The four articles, two review essays, various book reviews, and obituary contained in this issue all revolve around contestations of Islamic authority. Notably, two of these articles are drawn from the AJIS symposium on Maqāṣid whose first set of essays were featured in the previous issue (38:3-4) dedicated to the topic.
In the first article, “Agents of Grace,” Ali Altaf Mian develops a sophisticated and nuanced reading of “intentionality” in the work of the moral theologian al-Ghazali. Mian reads the latter’s work to disclose ethical action as a site of contingency and ambivalence, indeed of the subject’s “non-sovereignty.” He contributes this theorization of intentionality as a constructive critique of accounts of ethical agency in the anthropology of Islam.

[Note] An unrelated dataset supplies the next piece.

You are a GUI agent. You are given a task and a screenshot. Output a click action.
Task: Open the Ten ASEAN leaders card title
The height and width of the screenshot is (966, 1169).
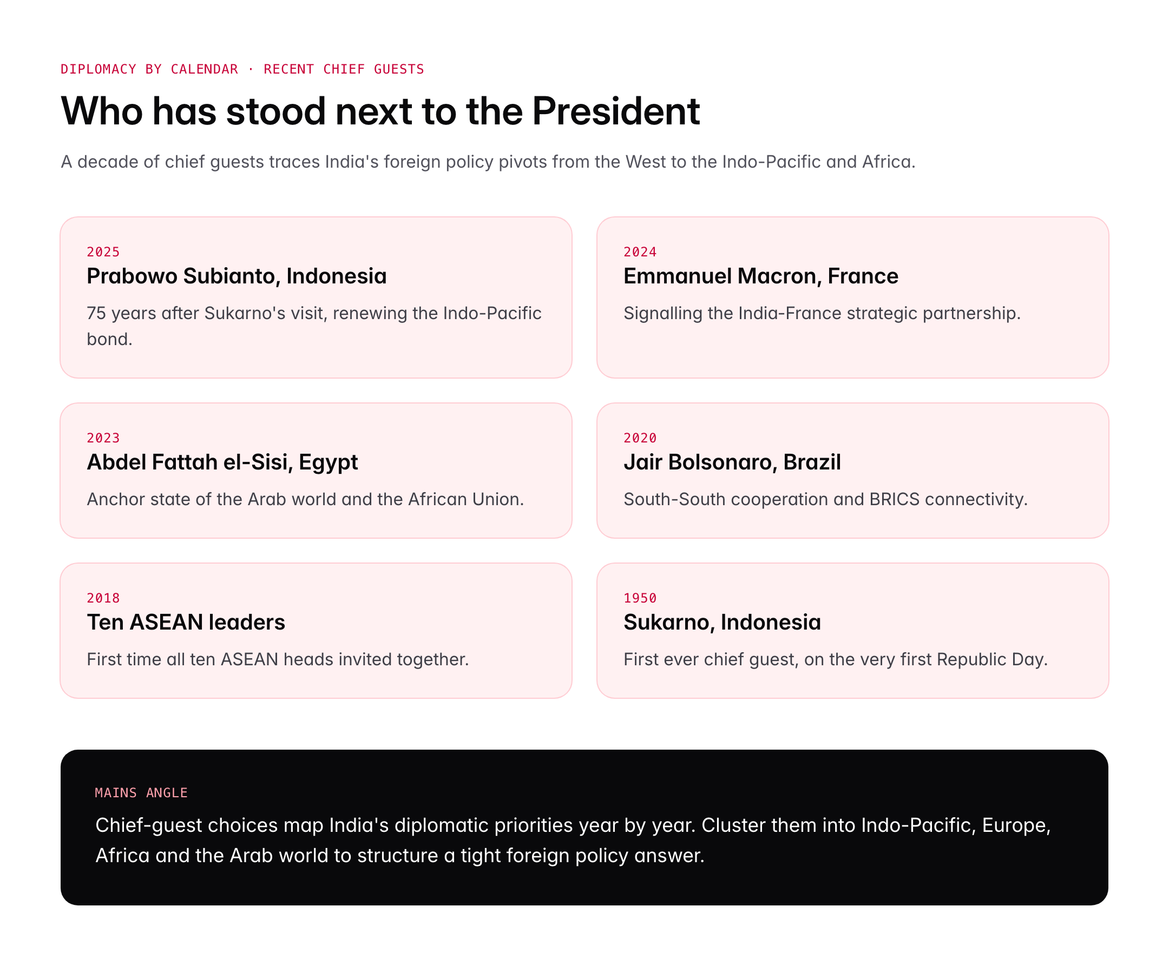pyautogui.click(x=186, y=622)
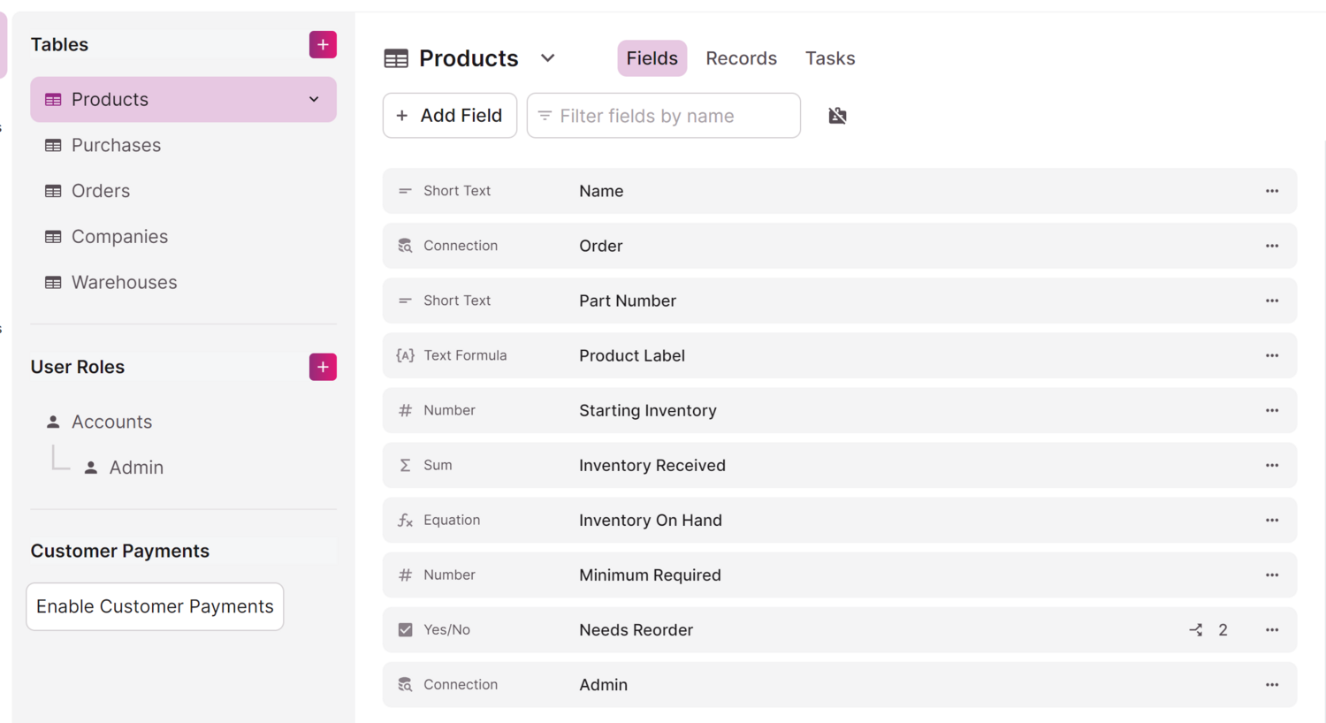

In the second article, “No Scholars in the West,” Emily Goshey carefully unpacks the ostensible paradox by which Western Salafis who studied in the Muslim world are not seen as “scholars” by the very communities they lead. What then comprises religious authority and scholarship within these models of knowledge transmission? Goshey tracks the dynamics of scholarship and community leadership based on fieldwork with African American Salafi affiliate communities in Philadelphia.
In the third article, “Maqāṣidi Models for an ‘Islamic’ Medical Ethics,” Aasim Padela presents a typology of maqāṣid-based approaches to medical ethics. Whether requiring a field-based redefinition, a conceptual extension, or a text-based postulation of the classical maqāṣid theory, however, Padela shows that these frameworks remain woefully underdeveloped to offer appropriate and sufficient guidance for pressing bedside cases.
In the fourth article, “Developing an Ethic of Justice,” Thahir Jamal Kiliyamannil offers a creative rereading of new Muslim movements in South India. Rather than relying on old typologies about political Islam or secularized activists, he considers the Solidarity Youth Movement to articulate an Islamic ethic of justice inspired by Abul A’la Maududi. This case study shows not only how the maqāṣid framework may inform discourses well beyond the domains of legal practice, but also how this specific articulation of political justice is based in the praxis of the Indian Muslim minority.
These four articles and the remaining elements of the issue foreground contemporary contestations of Islamic authority. Read together, they also offer a set of terms for thinking productively about its contours, limits, affordances, and possibilities.